Stored data

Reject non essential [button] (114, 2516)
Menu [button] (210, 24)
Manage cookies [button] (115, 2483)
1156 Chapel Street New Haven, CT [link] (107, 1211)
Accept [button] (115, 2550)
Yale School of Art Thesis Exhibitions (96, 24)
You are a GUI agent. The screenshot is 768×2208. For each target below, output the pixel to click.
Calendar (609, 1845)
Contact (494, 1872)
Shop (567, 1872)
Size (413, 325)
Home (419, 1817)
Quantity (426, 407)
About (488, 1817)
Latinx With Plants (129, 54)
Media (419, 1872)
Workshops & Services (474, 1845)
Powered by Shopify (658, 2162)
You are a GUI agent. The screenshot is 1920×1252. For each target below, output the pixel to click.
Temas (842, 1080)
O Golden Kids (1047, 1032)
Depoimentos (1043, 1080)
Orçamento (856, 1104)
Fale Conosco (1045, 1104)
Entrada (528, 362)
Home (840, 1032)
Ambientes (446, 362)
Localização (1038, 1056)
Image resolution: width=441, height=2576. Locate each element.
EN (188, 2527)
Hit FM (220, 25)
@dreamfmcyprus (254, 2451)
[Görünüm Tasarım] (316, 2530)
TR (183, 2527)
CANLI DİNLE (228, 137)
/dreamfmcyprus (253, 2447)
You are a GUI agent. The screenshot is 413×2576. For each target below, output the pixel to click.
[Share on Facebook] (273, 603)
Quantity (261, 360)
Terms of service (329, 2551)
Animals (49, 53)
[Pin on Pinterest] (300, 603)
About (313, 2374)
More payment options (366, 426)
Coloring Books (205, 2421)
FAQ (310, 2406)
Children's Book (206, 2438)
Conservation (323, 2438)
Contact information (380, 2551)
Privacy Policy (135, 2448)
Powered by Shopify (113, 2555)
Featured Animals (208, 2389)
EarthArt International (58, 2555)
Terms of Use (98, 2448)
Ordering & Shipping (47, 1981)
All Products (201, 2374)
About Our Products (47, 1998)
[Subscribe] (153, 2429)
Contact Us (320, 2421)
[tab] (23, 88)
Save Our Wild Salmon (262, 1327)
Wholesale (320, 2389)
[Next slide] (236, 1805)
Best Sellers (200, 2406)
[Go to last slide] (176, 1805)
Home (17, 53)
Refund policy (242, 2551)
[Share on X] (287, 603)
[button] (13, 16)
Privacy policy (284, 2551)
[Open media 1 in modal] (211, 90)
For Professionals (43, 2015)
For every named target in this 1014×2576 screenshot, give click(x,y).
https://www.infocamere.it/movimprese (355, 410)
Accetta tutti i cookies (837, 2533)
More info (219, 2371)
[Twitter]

--- Exercise instructions ---
A word-for-word restatement of the records above from the line containing "Terms of Use (98, 2448)" to their final line is all the answer should hold.

--- Written answer ---
Terms of Use (98, 2448)
Ordering & Shipping (47, 1981)
All Products (201, 2374)
About Our Products (47, 1998)
[Subscribe] (153, 2429)
Contact Us (320, 2421)
[tab] (23, 88)
Save Our Wild Salmon (262, 1327)
Wholesale (320, 2389)
[Next slide] (236, 1805)
Best Sellers (200, 2406)
[Go to last slide] (176, 1805)
Home (17, 53)
Refund policy (242, 2551)
[Share on X] (287, 603)
[button] (13, 16)
Privacy policy (284, 2551)
[Open media 1 in modal] (211, 90)
For Professionals (43, 2015)
For every named target in this 1014×2576 screenshot, give click(x,y).
https://www.infocamere.it/movimprese (355, 410)
Accetta tutti i cookies (837, 2533)
More info (219, 2371)
[Twitter]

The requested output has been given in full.